①アニマ(Anima) :体を限りなく縮小させること。
②マヒマ(Mahima):体を限りなく拡張させること。
③ガリマ(Garima):体重を限りなく重くすること。
④ラギマ(Laghima :体重を限りなく軽くすること。
⑤プラープティ(Prapti):あらゆる場所に出現すること。
⑥プラーカーミャ(Prakamya):意のままに物事を実現すること。
⑦イシュトヴァ(Istva):全ての物事の支配すること。
⑧ヴァシュタ(Vasta):全ての者を服従させる力。
『ガネーシャプラーナ』において、ガネーシャはこれらアシュタシッディーに命じて悪魔デーヴァンタカを攻撃させるとあり、又、アシュタシッディーは合体して単独の女神となり、ガネーシャのシャクティとなることもある。
 又、『アジターガマ』というテクストにはタントリズム系のガネーシャであるハリドラガナパティ(Haridraganapati)が説かれているが、同書によると、当該ガネーシャに二妃がいるとされている。尤もこれら二妃の名は詳らかではなく、又、ガネーシャのシャクティでもない。

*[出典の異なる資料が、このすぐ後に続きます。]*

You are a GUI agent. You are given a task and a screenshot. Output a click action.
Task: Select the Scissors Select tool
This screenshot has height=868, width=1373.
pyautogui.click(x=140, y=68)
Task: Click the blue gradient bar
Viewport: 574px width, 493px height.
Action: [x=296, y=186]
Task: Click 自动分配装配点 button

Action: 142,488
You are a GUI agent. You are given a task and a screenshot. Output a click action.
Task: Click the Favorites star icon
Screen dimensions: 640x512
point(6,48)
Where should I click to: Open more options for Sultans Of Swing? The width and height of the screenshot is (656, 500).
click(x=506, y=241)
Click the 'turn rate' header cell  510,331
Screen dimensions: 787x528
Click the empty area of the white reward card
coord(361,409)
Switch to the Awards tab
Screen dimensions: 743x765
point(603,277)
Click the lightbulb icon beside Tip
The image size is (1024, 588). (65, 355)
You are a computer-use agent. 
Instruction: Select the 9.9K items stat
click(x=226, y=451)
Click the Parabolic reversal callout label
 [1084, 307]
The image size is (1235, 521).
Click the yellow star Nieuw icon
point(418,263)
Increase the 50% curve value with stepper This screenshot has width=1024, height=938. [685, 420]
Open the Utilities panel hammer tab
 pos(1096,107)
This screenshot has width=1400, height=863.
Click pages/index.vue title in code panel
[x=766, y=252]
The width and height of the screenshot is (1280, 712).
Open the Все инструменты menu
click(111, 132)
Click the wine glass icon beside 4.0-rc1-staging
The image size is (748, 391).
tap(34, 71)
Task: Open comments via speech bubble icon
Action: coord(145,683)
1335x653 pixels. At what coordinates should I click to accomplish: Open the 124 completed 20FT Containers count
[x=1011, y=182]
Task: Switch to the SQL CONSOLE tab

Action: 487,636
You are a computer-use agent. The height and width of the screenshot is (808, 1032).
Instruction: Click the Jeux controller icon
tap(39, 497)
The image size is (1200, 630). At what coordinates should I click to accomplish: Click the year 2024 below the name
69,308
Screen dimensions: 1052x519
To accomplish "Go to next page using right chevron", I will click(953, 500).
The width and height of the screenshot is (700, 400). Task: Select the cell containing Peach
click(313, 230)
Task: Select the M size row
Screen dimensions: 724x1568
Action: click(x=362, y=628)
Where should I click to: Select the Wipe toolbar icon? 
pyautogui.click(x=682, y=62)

 その他、シャークタ派におけるガネーシャ信仰の場合、ガネーシャは各々の相に対応した妃を伴うとされる。そして、彼女達の名はフリー(Hri)、プシュティー(Psti)等と伝えられているが、その代り、ブッディー、シッディー、リッディー等といったよく知られているガネーシャの妃の名は登場しない。
 今日、ガネーシャは、ヒンドゥー教の宗教画においてしばしばサラスヴァティー(弁才天)やラクシュミー(吉祥天)といった女神達とセットで描かれることがしばしばあるが、これらの女神の特性はガネーシャの属性である知性(buddhi)、成就(siddhi)、財産(liddhi)とも結びついているから、ヒンドゥー教の一部では彼女達をガネーシャの妃と看做す説もある様だが、当該説は一般的ではなく、通常、これらの神々のグループは、偶々、期待されている役割が共通しているに過ぎないと看做されている。


(2)ガネーシャの子

 『シヴァプラーナ』によれば、上述の通り、ガネーシャにはブッディーとシッディーの二妃との間に幸運の神ラーバ(Labha)と財産神クシェマ(Ksema)という子がいるとされている。
 一方、北インドの一部で信仰されていたらしい、あらゆる願いを成就するとされる満足の女神サントーシー(Santoshi)の映画『Jai Santoshi Ma』が1975年に公開されると、当該映画の爆発的ヒットとともにサントーシー信仰が汎インド的に普及したが、当映画によれば、ガネーシャはシッディーとリッディーを妃とし、彼等の間からサントーシーが生まれたとされている。当映画の上述の設定はプラーナ等のヒンドゥー教の伝統的聖典に根拠が無いものの、映画のヒットとともにサントーシー信仰の普及がするとともにヒンドゥー教徒に受容されている。